Once you've found your morels, they are simple to prepare and easy to serve. And they are also easy to clean when you know how. At Toqué we blanch the morels first, then leave them at room temperature. This technique cleans them properly and keeps them moist and tasty.

Now is the time to take advantage of all the fresh, locally grown produce available at the markets.

And remember, when you're eating those vegetables, wild herbs and mushrooms, keep it simple to fully enjoy the flavour!

WARM MORELS AND ASPARAGUS WITH GRIBICHE SAUCE

What you need

200 grams (about 7 ounces) of fresh morels

12 medium-sized white asparagus (3 per person)

What you do

Morel mushrooms: Trim the foot of the mushroom carefully with a knife. Blanch in salted boiling water for about one minute.

Strain well and lay on paper towel or cloth to drain.

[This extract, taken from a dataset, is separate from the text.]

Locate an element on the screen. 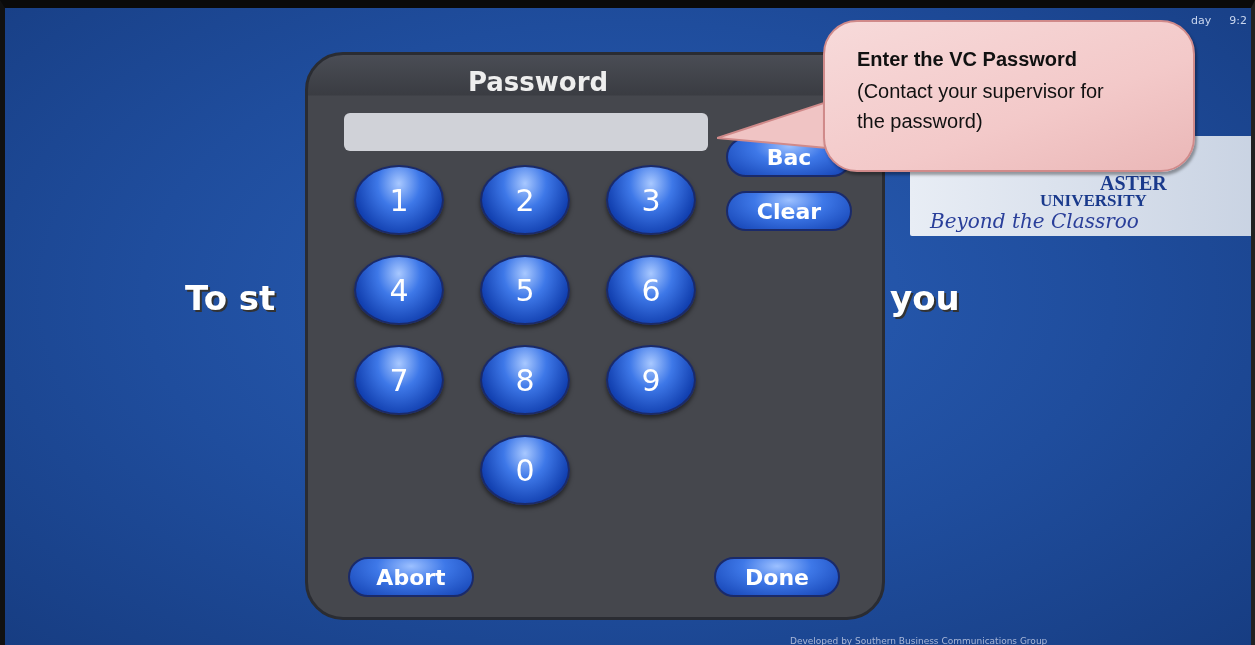 This screenshot has height=645, width=1255. day-label: day is located at coordinates (1202, 20).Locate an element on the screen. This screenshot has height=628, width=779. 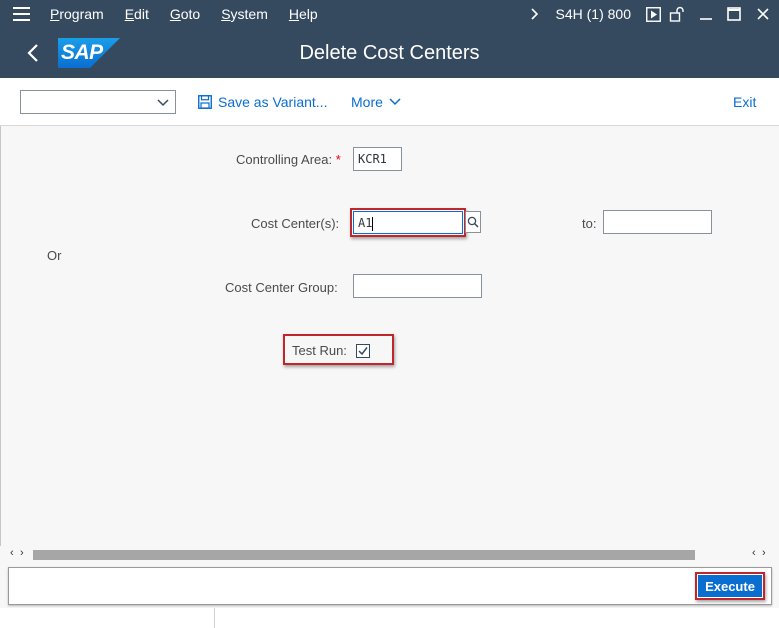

Just before serving: Heat 1 tablespoon of olive oil and 1 tablespoon of butter in frying pan. Sauté morels under medium to high heat to create a nice crispy exterior.

Season and serve warm.

Asparagus: Blanch lightly, drain from water and save, covered. Drizzle with olive oil before serving warm with morels.

GRIBICHE SAUCE

What you need

3 cold hard-boiled eggs

2/3 cup 2/3 cup? very thick mayonnaise

1/5 cup sliced, marinated day-lily buds

1/5 cup chopped fresh tarragon

1/5 cup chopped fresh sea lovage

1 1/3 tablespoons Sherry vinegar

Salt and pepper to taste

What you do

Chop the egg whites and yolks separately and reserve. Mix the whites and half of the yolks into the mayonnaise.

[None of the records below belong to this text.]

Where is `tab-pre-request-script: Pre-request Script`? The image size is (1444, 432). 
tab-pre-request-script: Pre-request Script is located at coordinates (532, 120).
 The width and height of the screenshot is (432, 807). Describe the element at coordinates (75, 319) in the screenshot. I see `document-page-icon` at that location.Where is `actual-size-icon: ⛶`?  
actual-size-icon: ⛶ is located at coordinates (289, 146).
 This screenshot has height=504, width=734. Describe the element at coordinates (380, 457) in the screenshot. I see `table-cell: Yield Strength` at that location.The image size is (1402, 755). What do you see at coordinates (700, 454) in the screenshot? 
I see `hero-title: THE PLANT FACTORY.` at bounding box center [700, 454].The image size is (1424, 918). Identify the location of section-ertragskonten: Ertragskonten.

Add buds, lovage and tarragon.

Gently mix in vinegar. Season, and reserve in the fridge.

PLATINGWhat you do

Spoon about 2 tablespoons of gribiche sauce onto each plate. Arrange morels on and around the sauce.

Serve with warm asparagus and springtime shoots.

Serves 4.

Normand Laprise is the head chef and co-owner of the restaurant Toqué! in Montreal

Beppi's wine matches

Pinot noir, particularly red Burgundy (made from the pinot noir grape), is a sublime match for wild mushrooms, especially rich morels. Another good choice is Barolo or Barbaresco from Italy, based on the nebbiolo grape. None of these comes cheap, regrettably. One disclaimer: The gribiche sauce poses a challenge. Eggs and vinegar tend to be unfriendly to wine in general. But the nice thing about both pinot noir and nebbiolo is that they're rich in acidity and can joust with the gribiche if need be.

On the more affordable side, good choices include Malivoire Pinot Noir 2004 from Niagara ($27.95 in Ontario), Church & State Pinot Noir Hollenbach Vineyard 2005 from B.C. ($21 in B.C.) and Elio Filippino Barolo La Morra 2001 from Italy ($45.95).